Ferguson argued that Marzook had provided Salah with information about Sa'doan's body, which Salah tried to use as a bargaining chip with his interrogators.
"This was about control," Ferguson said.
Far from being a tortured detainee willing to tell his interrogators anything they wanted to hear, Salah was playing cat and mouse with his captors, the prosecutor said.
Israeli authorities did launch a search for Sa'doan's body in 1993 based on Salah's information, the prosecutor said.
The body was not found, however, until 1996 in a location 3 miles north of the site Salah allegedly described.
Ferguson argued Salah's information was all but "dead on" about the site.

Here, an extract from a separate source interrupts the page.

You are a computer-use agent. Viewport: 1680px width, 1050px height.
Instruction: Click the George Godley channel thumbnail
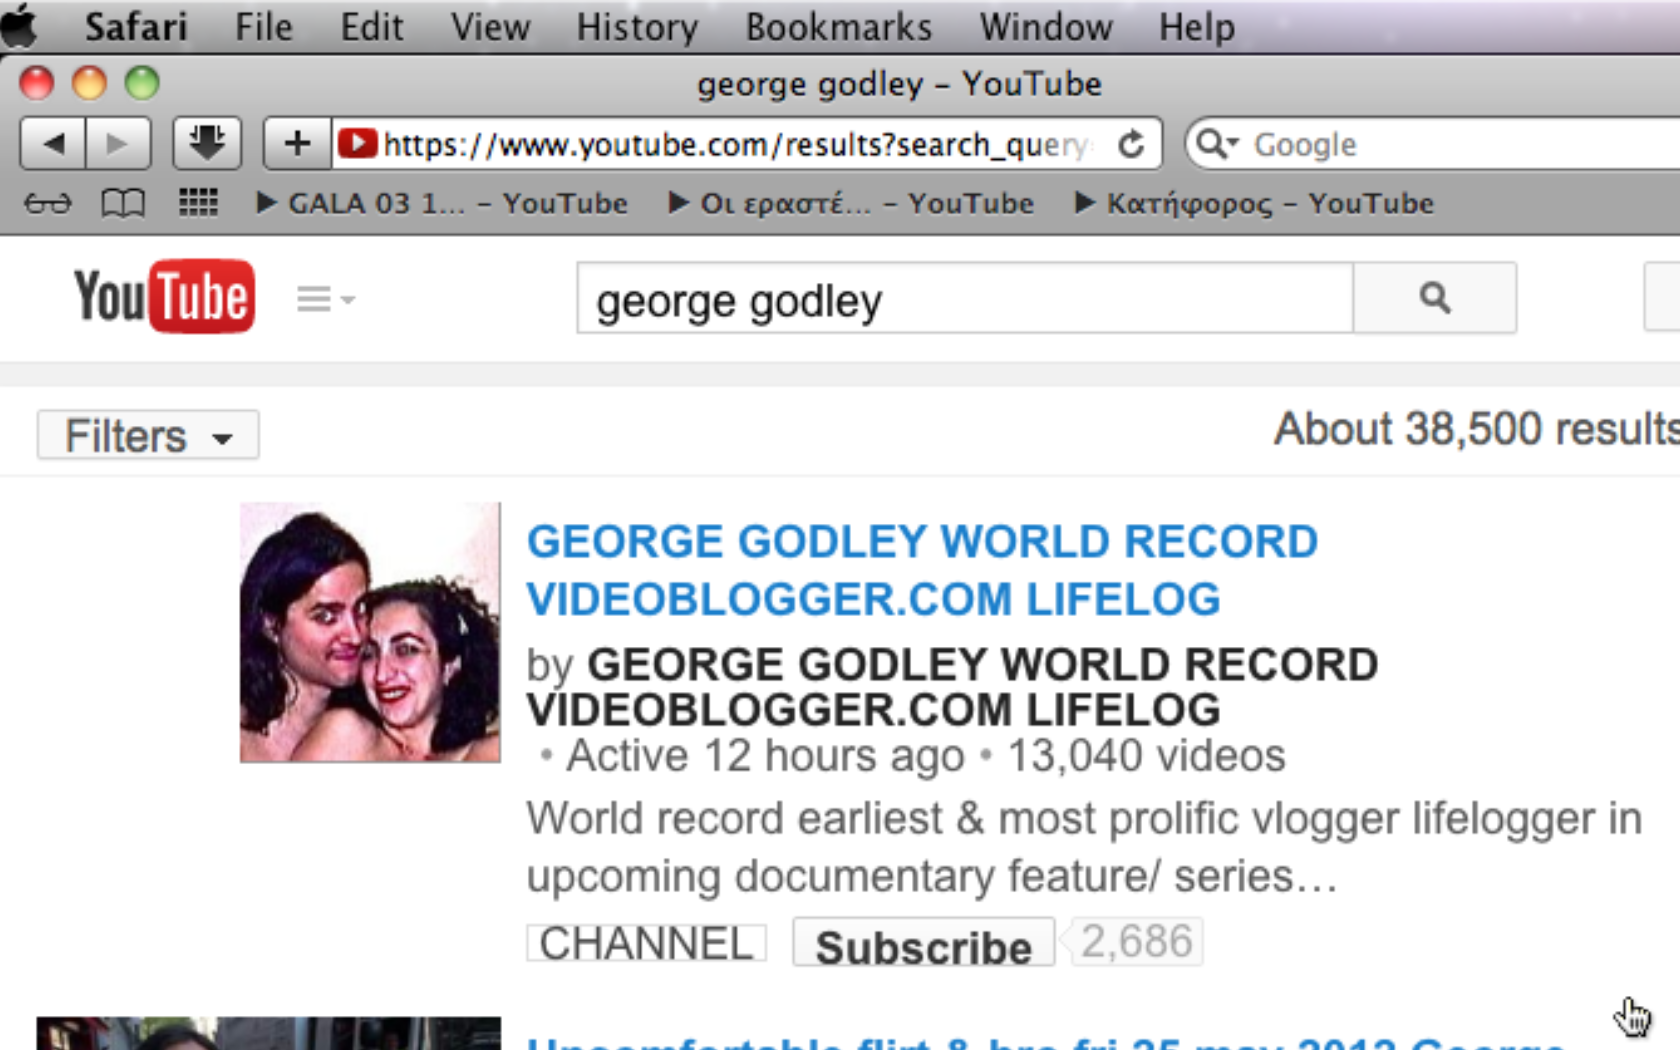tap(370, 633)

"They were one juncture off. He got the wrong exit [off the highway]," Ferguson said.
Throughout the day, Ferguson outlined a money trail he said corroborated Salah's guilt.
He was captured in Israel with $100,000 in cash. Bank records show Marzook had transferred him nearly $1 million, the prosecutor said.
Before he was captured, he had put some $240,000 in the hands of militant operatives, Ferguson argued.
Salah's lawyers have argued that he never provided money for violence but carried money to Gaza and the West Bank to provide charitable services to Palestinians suffering under a stifling and oppressive Israeli occupation.
Salah, an American citizen, was set up by Israeli authorities to help convince the U.S. government that Hamas was actively creating cells in this country, his lawyers have argued.
Ferguson referred regularly Monday to a series of confessions Salah gave Israeli interrogators as well as to a handwritten statement he provided to fellow prisoners he allegedly believed were fellow Hamas members.
The statement to the fellow prisoners, known as "the Birds," is perhaps the most damning piece of evidence against Salah and something his attorneys have argued was manufactured out of whole cloth by abusive interrogators and Palestinian collaborators.
Ferguson sought to show that the statement was a voluntary attempt to communicate with other Hamas members.
When an Israeli interrogator confronted Salah with it in March 1993, Salah was recorded asking his captors how they got the statement.
"That tells you he gave it to somebody he thought was Hamas," Ferguson said.
Ferguson is expected to continue his argument Tuesday morning. Salah's attorney, Michael Deutsch, is expected to respond in the afternoon.